— WHAT IS EXPECTED —
Put every line of the entries below into a JSON list of strings, one string per line, omitting blank lines.

— GIVEN INFORMATION —
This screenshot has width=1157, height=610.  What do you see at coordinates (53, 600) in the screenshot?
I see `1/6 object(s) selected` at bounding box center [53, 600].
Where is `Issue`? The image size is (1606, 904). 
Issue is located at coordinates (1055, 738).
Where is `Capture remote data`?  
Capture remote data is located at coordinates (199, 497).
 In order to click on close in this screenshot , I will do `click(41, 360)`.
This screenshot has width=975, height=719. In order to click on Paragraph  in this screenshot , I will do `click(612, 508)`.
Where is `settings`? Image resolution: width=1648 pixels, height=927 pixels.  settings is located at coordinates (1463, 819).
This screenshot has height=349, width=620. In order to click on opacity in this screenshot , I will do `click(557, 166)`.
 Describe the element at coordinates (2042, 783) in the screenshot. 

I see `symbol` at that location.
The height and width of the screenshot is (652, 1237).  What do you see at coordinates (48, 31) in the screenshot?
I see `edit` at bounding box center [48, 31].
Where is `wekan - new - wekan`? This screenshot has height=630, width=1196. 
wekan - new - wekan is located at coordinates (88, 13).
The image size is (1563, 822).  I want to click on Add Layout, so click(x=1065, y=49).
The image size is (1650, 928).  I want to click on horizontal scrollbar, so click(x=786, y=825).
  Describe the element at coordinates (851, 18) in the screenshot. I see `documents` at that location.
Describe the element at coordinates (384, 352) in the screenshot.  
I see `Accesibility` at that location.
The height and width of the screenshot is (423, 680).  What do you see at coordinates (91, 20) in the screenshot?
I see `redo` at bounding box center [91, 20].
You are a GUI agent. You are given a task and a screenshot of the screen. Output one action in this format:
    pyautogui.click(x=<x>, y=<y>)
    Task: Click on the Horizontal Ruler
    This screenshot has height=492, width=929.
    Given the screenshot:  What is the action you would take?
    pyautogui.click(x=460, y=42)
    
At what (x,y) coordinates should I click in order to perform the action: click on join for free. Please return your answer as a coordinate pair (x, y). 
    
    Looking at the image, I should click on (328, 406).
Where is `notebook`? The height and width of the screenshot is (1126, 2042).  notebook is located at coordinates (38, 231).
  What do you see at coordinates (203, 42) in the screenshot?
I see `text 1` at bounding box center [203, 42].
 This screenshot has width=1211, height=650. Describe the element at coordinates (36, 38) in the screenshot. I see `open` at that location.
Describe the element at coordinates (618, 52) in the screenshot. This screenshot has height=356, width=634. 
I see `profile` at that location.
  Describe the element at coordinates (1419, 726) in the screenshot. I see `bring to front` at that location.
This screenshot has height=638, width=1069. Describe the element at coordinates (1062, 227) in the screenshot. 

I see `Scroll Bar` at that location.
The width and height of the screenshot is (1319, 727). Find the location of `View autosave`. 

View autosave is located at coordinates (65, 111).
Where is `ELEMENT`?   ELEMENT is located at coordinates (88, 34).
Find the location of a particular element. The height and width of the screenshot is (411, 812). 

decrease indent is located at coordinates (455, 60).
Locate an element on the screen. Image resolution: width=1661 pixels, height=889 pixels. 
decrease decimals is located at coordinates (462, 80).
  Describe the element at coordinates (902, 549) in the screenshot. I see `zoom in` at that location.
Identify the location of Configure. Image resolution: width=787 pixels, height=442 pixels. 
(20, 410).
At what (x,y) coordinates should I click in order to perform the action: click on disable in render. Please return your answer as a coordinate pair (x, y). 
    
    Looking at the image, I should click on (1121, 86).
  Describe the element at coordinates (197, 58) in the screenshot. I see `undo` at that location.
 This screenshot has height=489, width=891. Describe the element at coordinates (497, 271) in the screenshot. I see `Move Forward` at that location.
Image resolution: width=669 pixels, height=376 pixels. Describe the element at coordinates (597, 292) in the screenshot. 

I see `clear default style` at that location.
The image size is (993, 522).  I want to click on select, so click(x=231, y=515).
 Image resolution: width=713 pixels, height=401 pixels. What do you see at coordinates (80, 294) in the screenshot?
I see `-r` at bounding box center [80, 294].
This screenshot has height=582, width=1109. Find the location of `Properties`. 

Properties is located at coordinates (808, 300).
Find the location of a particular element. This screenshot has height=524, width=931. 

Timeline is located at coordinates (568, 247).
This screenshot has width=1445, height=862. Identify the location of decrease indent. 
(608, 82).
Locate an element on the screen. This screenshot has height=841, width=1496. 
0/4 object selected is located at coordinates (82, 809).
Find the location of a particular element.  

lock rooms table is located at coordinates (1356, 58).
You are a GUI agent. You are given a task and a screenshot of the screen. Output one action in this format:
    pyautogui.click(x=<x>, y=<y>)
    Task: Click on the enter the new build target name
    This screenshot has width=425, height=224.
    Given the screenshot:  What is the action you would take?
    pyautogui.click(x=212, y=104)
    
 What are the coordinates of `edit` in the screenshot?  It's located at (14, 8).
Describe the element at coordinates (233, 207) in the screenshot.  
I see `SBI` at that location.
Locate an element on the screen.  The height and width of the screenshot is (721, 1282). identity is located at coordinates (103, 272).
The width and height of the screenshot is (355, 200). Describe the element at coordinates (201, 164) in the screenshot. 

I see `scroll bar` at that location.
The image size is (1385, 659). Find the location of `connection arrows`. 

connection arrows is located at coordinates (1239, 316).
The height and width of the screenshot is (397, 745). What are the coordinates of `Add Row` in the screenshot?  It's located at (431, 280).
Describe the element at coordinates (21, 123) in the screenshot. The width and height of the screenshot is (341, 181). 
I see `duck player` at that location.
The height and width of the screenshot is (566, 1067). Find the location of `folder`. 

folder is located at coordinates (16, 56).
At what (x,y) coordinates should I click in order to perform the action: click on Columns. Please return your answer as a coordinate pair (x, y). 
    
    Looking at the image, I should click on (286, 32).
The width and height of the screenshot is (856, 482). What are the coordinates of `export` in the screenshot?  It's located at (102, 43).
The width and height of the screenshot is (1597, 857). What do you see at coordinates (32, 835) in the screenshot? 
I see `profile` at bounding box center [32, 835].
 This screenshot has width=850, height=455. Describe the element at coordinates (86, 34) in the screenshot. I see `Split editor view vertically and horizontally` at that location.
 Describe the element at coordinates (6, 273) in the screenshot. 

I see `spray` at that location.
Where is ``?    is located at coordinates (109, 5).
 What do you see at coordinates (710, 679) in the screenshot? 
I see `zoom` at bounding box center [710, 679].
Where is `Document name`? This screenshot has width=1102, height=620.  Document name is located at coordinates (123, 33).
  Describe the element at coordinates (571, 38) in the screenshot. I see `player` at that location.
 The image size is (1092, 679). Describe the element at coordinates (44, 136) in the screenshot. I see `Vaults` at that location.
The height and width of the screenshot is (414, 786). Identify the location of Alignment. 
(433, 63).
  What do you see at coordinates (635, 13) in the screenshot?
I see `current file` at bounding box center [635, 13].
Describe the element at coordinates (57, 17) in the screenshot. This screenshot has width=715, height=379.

— EXERCISE RESPONSE —
[
  "This screenshot has width=1157, height=610.  What do you see at coordinates (53, 600) in the screenshot?",
  "I see `1/6 object(s) selected` at bounding box center [53, 600].",
  "Where is `Issue`? The image size is (1606, 904). ",
  "Issue is located at coordinates (1055, 738).",
  "Where is `Capture remote data`?  ",
  "Capture remote data is located at coordinates (199, 497).",
  " In order to click on close in this screenshot , I will do `click(41, 360)`.",
  "This screenshot has width=975, height=719. In order to click on Paragraph  in this screenshot , I will do `click(612, 508)`.",
  "Where is `settings`? Image resolution: width=1648 pixels, height=927 pixels.  settings is located at coordinates (1463, 819).",
  "This screenshot has height=349, width=620. In order to click on opacity in this screenshot , I will do `click(557, 166)`.",
  " Describe the element at coordinates (2042, 783) in the screenshot. ",
  "I see `symbol` at that location.",
  "The height and width of the screenshot is (652, 1237).  What do you see at coordinates (48, 31) in the screenshot?",
  "I see `edit` at bounding box center [48, 31].",
  "Where is `wekan - new - wekan`? This screenshot has height=630, width=1196. ",
  "wekan - new - wekan is located at coordinates (88, 13).",
  "The image size is (1563, 822).  I want to click on Add Layout, so click(x=1065, y=49).",
  "The image size is (1650, 928).  I want to click on horizontal scrollbar, so click(x=786, y=825).",
  "  Describe the element at coordinates (851, 18) in the screenshot. I see `documents` at that location.",
  "Describe the element at coordinates (384, 352) in the screenshot.  ",
  "I see `Accesibility` at that location.",
  "The height and width of the screenshot is (423, 680).  What do you see at coordinates (91, 20) in the screenshot?",
  "I see `redo` at bounding box center [91, 20].",
  "You are a GUI agent. You are given a task and a screenshot of the screen. Output one action in this format:",
  "    pyautogui.click(x=<x>, y=<y>)",
  "    Task: Click on the Horizontal Ruler",
  "    This screenshot has height=492, width=929.",
  "    Given the screenshot:  What is the action you would take?",
  "    pyautogui.click(x=460, y=42)",
  "At what (x,y) coordinates should I click in order to perform the action: click on join for free. Please return your answer as a coordinate pair (x, y). ",
  "    Looking at the image, I should click on (328, 406).",
  "Where is `notebook`? The height and width of the screenshot is (1126, 2042).  notebook is located at coordinates (38, 231).",
  "  What do you see at coordinates (203, 42) in the screenshot?",
  "I see `text 1` at bounding box center [203, 42].",
  " This screenshot has width=1211, height=650. Describe the element at coordinates (36, 38) in the screenshot. I see `open` at that location.",
  "Describe the element at coordinates (618, 52) in the screenshot. This screenshot has height=356, width=634. ",
  "I see `profile` at that location.",
  "  Describe the element at coordinates (1419, 726) in the screenshot. I see `bring to front` at that location.",
  "This screenshot has height=638, width=1069. Describe the element at coordinates (1062, 227) in the screenshot. ",
  "I see `Scroll Bar` at that location.",
  "The width and height of the screenshot is (1319, 727). Find the location of `View autosave`. ",
  "View autosave is located at coordinates (65, 111).",
  "Where is `ELEMENT`?   ELEMENT is located at coordinates (88, 34).",
  "Find the location of a particular element. The height and width of the screenshot is (411, 812). ",
  "decrease indent is located at coordinates (455, 60).",
  "Locate an element on the screen. Image resolution: width=1661 pixels, height=889 pixels. ",
  "decrease decimals is located at coordinates (462, 80).",
  "  Describe the element at coordinates (902, 549) in the screenshot. I see `zoom in` at that location.",
  "Identify the location of Configure. Image resolution: width=787 pixels, height=442 pixels. ",
  "(20, 410).",
  "At what (x,y) coordinates should I click in order to perform the action: click on disable in render. Please return your answer as a coordinate pair (x, y). ",
  "    Looking at the image, I should click on (1121, 86).",
  "  Describe the element at coordinates (197, 58) in the screenshot. I see `undo` at that location.",
  " This screenshot has height=489, width=891. Describe the element at coordinates (497, 271) in the screenshot. I see `Move Forward` at that location.",
  "Image resolution: width=669 pixels, height=376 pixels. Describe the element at coordinates (597, 292) in the screenshot. ",
  "I see `clear default style` at that location.",
  "The image size is (993, 522).  I want to click on select, so click(x=231, y=515).",
  " Image resolution: width=713 pixels, height=401 pixels. What do you see at coordinates (80, 294) in the screenshot?",
  "I see `-r` at bounding box center [80, 294].",
  "This screenshot has height=582, width=1109. Find the location of `Properties`. ",
  "Properties is located at coordinates (808, 300).",
  "Find the location of a particular element. This screenshot has height=524, width=931. ",
  "Timeline is located at coordinates (568, 247).",
  "This screenshot has width=1445, height=862. Identify the location of decrease indent. ",
  "(608, 82).",
  "Locate an element on the screen. This screenshot has height=841, width=1496. ",
  "0/4 object selected is located at coordinates (82, 809).",
  "Find the location of a particular element.  ",
  "lock rooms table is located at coordinates (1356, 58).",
  "You are a GUI agent. You are given a task and a screenshot of the screen. Output one action in this format:",
  "    pyautogui.click(x=<x>, y=<y>)",
  "    Task: Click on the enter the new build target name",
  "    This screenshot has width=425, height=224.",
  "    Given the screenshot:  What is the action you would take?",
  "    pyautogui.click(x=212, y=104)",
  " What are the coordinates of `edit` in the screenshot?  It's located at (14, 8).",
  "Describe the element at coordinates (233, 207) in the screenshot.  ",
  "I see `SBI` at that location.",
  "Locate an element on the screen.  The height and width of the screenshot is (721, 1282). identity is located at coordinates (103, 272).",
  "The width and height of the screenshot is (355, 200). Describe the element at coordinates (201, 164) in the screenshot. ",
  "I see `scroll bar` at that location.",
  "The image size is (1385, 659). Find the location of `connection arrows`. ",
  "connection arrows is located at coordinates (1239, 316).",
  "The height and width of the screenshot is (397, 745). What are the coordinates of `Add Row` in the screenshot?  It's located at (431, 280).",
  "Describe the element at coordinates (21, 123) in the screenshot. The width and height of the screenshot is (341, 181). ",
  "I see `duck player` at that location.",
  "The height and width of the screenshot is (566, 1067). Find the location of `folder`. ",
  "folder is located at coordinates (16, 56).",
  "At what (x,y) coordinates should I click in order to perform the action: click on Columns. Please return your answer as a coordinate pair (x, y). ",
  "    Looking at the image, I should click on (286, 32).",
  "The width and height of the screenshot is (856, 482). What are the coordinates of `export` in the screenshot?  It's located at (102, 43).",
  "The width and height of the screenshot is (1597, 857). What do you see at coordinates (32, 835) in the screenshot? ",
  "I see `profile` at bounding box center [32, 835].",
  " This screenshot has width=850, height=455. Describe the element at coordinates (86, 34) in the screenshot. I see `Split editor view vertically and horizontally` at that location.",
  " Describe the element at coordinates (6, 273) in the screenshot. ",
  "I see `spray` at that location.",
  "Where is ``?    is located at coordinates (109, 5).",
  " What do you see at coordinates (710, 679) in the screenshot? ",
  "I see `zoom` at bounding box center [710, 679].",
  "Where is `Document name`? This screenshot has width=1102, height=620.  Document name is located at coordinates (123, 33).",
  "  Describe the element at coordinates (571, 38) in the screenshot. I see `player` at that location.",
  " The image size is (1092, 679). Describe the element at coordinates (44, 136) in the screenshot. I see `Vaults` at that location.",
  "The height and width of the screenshot is (414, 786). Identify the location of Alignment. ",
  "(433, 63).",
  "  What do you see at coordinates (635, 13) in the screenshot?",
  "I see `current file` at bounding box center [635, 13].",
  "Describe the element at coordinates (57, 17) in the screenshot. This screenshot has width=715, height=379."
]